## [TASK DESCRIPTION]
Copy out all lines from the entries below in which "computer" occurs.

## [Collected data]
----

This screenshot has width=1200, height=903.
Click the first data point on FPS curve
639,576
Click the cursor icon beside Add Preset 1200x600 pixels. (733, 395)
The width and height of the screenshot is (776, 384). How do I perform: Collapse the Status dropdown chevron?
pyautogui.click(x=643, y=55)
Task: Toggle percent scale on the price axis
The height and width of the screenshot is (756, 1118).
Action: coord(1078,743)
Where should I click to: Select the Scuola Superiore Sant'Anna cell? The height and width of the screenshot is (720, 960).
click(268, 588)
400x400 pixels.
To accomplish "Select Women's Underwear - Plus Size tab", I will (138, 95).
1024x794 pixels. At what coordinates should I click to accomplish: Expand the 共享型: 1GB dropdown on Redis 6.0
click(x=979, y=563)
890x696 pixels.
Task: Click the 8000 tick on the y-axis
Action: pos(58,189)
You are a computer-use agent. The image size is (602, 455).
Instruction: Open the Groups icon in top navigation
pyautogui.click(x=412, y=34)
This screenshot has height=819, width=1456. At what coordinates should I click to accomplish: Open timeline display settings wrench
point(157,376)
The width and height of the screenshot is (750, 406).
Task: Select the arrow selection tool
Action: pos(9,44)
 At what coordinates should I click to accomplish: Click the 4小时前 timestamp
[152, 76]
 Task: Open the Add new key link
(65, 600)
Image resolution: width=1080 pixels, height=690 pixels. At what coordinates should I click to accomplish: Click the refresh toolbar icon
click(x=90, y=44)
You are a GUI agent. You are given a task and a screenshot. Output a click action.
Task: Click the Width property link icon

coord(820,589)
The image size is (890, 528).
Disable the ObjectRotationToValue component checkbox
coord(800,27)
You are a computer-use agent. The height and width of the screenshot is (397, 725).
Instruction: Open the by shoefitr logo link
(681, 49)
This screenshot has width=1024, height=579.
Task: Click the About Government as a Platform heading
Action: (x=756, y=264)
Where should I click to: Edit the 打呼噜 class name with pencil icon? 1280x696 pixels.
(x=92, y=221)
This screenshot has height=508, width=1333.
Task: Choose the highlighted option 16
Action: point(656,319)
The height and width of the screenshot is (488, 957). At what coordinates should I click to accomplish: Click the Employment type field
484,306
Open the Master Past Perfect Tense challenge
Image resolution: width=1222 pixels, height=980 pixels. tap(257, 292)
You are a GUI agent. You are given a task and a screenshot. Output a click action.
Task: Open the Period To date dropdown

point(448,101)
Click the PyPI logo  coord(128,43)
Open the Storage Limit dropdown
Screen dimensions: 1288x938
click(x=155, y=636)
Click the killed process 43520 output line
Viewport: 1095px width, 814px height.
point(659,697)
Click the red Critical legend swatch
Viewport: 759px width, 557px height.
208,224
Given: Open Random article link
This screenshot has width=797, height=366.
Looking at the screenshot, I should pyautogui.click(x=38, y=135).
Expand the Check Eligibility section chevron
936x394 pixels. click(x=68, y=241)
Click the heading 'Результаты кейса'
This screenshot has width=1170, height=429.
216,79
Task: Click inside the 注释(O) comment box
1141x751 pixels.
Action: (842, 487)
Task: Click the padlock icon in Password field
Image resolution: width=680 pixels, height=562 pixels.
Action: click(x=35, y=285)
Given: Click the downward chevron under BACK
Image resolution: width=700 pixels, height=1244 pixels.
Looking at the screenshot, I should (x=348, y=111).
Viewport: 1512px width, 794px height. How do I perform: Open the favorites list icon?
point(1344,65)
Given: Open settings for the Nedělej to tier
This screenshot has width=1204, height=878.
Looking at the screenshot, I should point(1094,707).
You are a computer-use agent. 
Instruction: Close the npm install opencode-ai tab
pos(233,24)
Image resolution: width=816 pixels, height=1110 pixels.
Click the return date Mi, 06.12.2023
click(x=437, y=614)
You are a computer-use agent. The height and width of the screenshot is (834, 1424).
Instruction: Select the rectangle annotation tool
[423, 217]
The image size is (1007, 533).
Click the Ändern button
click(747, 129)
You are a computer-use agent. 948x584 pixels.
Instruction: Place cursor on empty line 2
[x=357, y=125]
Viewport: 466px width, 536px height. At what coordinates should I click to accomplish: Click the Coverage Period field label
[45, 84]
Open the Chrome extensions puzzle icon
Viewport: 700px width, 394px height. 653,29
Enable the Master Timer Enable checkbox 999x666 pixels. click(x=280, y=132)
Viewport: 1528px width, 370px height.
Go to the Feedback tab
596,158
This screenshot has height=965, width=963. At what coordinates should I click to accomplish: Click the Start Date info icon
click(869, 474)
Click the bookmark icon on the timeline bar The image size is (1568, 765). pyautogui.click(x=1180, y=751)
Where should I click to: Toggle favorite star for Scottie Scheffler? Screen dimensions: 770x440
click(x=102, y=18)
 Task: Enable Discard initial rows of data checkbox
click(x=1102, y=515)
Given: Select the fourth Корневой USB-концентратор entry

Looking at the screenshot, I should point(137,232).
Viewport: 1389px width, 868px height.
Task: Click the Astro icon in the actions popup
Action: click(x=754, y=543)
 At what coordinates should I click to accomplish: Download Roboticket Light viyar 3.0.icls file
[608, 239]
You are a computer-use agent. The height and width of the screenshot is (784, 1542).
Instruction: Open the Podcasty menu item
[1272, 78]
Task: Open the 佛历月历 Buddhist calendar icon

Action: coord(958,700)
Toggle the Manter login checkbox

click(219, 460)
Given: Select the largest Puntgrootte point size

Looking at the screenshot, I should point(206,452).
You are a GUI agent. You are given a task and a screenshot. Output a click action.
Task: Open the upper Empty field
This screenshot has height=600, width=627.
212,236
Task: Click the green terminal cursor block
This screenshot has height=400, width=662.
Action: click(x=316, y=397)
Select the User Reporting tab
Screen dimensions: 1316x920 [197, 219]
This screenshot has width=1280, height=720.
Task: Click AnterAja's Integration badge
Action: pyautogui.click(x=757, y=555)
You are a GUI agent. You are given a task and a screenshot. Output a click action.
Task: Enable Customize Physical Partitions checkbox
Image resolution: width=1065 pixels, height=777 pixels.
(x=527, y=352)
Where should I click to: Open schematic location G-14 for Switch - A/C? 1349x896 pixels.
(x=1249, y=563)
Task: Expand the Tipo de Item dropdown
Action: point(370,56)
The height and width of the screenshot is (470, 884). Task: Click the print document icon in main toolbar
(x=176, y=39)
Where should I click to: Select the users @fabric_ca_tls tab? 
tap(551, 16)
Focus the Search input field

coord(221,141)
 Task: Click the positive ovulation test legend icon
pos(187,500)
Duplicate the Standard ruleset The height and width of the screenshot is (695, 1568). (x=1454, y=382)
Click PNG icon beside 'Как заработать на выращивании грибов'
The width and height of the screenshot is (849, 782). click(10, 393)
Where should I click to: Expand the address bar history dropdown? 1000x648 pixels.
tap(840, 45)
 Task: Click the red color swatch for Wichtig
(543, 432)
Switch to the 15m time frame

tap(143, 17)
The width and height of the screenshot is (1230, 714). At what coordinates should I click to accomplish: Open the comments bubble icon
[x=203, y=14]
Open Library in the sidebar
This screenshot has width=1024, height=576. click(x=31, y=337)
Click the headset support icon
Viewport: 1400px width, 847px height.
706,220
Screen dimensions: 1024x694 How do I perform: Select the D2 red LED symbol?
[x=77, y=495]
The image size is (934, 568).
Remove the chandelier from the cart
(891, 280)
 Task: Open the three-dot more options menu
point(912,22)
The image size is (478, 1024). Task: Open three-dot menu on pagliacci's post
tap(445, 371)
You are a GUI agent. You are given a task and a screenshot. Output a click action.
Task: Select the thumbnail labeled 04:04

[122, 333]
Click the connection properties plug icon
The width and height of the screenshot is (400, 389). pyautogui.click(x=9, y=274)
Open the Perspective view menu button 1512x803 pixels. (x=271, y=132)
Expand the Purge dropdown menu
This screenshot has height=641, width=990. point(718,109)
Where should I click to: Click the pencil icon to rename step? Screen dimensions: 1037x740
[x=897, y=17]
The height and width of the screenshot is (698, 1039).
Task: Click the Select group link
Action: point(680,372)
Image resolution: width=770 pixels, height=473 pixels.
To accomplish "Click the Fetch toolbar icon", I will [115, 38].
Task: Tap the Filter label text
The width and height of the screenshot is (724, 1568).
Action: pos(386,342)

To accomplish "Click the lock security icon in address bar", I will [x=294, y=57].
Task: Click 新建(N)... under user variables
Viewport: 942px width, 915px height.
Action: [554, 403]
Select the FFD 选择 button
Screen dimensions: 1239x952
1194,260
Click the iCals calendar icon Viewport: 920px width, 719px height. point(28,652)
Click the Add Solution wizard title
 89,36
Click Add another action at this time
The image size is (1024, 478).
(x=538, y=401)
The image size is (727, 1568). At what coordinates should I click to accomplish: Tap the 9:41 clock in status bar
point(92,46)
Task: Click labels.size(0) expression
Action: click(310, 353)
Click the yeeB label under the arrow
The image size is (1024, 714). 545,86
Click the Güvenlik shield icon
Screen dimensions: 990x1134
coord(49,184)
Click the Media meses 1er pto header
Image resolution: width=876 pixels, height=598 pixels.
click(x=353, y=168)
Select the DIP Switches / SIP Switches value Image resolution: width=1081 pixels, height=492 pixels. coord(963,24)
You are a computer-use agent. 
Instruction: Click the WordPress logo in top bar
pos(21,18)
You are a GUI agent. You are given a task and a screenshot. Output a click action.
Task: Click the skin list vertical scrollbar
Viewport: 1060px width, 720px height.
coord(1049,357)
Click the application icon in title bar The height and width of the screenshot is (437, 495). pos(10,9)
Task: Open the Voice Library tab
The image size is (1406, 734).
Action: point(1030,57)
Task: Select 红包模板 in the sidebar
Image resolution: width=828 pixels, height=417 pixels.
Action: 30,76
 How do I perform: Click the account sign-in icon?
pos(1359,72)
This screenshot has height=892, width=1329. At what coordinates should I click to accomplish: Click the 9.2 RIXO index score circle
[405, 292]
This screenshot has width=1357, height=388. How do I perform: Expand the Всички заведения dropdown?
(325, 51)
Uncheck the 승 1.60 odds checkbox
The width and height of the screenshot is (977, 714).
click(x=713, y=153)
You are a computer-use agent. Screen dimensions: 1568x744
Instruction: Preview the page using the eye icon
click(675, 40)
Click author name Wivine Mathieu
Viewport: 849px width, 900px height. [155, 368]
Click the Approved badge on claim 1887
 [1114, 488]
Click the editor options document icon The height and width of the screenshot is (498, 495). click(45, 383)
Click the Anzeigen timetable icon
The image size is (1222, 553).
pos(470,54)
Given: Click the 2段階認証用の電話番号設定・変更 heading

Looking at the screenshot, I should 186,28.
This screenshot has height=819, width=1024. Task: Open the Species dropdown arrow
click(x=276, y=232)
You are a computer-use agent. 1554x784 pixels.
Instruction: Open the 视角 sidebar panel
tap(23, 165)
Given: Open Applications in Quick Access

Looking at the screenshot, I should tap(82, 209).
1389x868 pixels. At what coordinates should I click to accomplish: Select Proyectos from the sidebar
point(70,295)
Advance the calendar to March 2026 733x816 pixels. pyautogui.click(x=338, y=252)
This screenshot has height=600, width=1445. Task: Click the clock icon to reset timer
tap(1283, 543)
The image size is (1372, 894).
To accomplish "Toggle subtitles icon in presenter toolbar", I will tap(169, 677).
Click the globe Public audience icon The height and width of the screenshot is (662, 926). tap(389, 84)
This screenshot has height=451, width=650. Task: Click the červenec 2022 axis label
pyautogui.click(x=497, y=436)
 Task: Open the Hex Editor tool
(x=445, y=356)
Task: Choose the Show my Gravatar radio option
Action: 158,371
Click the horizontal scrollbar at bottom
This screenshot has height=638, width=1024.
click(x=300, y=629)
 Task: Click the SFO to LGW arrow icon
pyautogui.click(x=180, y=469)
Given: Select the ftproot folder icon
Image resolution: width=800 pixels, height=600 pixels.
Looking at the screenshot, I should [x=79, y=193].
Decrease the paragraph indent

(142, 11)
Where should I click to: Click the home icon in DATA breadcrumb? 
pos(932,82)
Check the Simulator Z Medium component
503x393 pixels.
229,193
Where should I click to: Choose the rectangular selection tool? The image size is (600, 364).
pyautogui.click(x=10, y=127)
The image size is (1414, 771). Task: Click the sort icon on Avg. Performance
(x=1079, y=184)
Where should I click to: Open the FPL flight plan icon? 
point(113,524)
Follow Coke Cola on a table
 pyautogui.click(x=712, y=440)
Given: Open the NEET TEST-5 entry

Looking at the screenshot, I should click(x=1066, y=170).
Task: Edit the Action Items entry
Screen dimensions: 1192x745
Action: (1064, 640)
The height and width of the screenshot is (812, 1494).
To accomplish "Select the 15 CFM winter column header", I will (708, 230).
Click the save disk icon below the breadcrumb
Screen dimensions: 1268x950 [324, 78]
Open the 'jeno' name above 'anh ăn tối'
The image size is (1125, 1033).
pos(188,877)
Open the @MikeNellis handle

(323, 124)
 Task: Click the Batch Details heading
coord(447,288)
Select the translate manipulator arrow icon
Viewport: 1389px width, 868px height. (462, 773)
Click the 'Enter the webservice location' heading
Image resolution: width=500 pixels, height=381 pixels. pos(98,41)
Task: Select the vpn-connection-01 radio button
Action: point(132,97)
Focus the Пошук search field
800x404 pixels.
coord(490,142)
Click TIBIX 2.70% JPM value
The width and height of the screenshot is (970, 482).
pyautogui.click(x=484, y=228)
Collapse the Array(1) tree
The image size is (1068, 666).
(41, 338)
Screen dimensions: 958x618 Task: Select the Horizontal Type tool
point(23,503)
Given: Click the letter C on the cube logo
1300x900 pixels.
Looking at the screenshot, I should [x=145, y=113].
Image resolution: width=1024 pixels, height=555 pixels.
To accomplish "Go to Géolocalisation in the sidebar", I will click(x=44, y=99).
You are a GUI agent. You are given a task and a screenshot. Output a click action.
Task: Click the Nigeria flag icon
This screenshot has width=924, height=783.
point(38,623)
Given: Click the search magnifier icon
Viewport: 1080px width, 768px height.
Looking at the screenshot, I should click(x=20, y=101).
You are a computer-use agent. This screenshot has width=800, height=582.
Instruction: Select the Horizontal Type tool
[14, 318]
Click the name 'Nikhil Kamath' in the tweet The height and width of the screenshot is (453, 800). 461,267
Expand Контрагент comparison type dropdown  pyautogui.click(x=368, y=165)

----

## [RESULT OF THE EXERCISE]
You are a computer-use agent. The image size is (602, 455).
You are a computer-use agent. The height and width of the screenshot is (397, 725).
You are a computer-use agent. 
You are a computer-use agent. The height and width of the screenshot is (834, 1424).
You are a computer-use agent. 948x584 pixels.
You are a computer-use agent. The height and width of the screenshot is (784, 1542).
You are a computer-use agent. 
You are a computer-use agent. Screen dimensions: 1568x744
You are a computer-use agent. 1554x784 pixels.
You are a computer-use agent. This screenshot has width=800, height=582.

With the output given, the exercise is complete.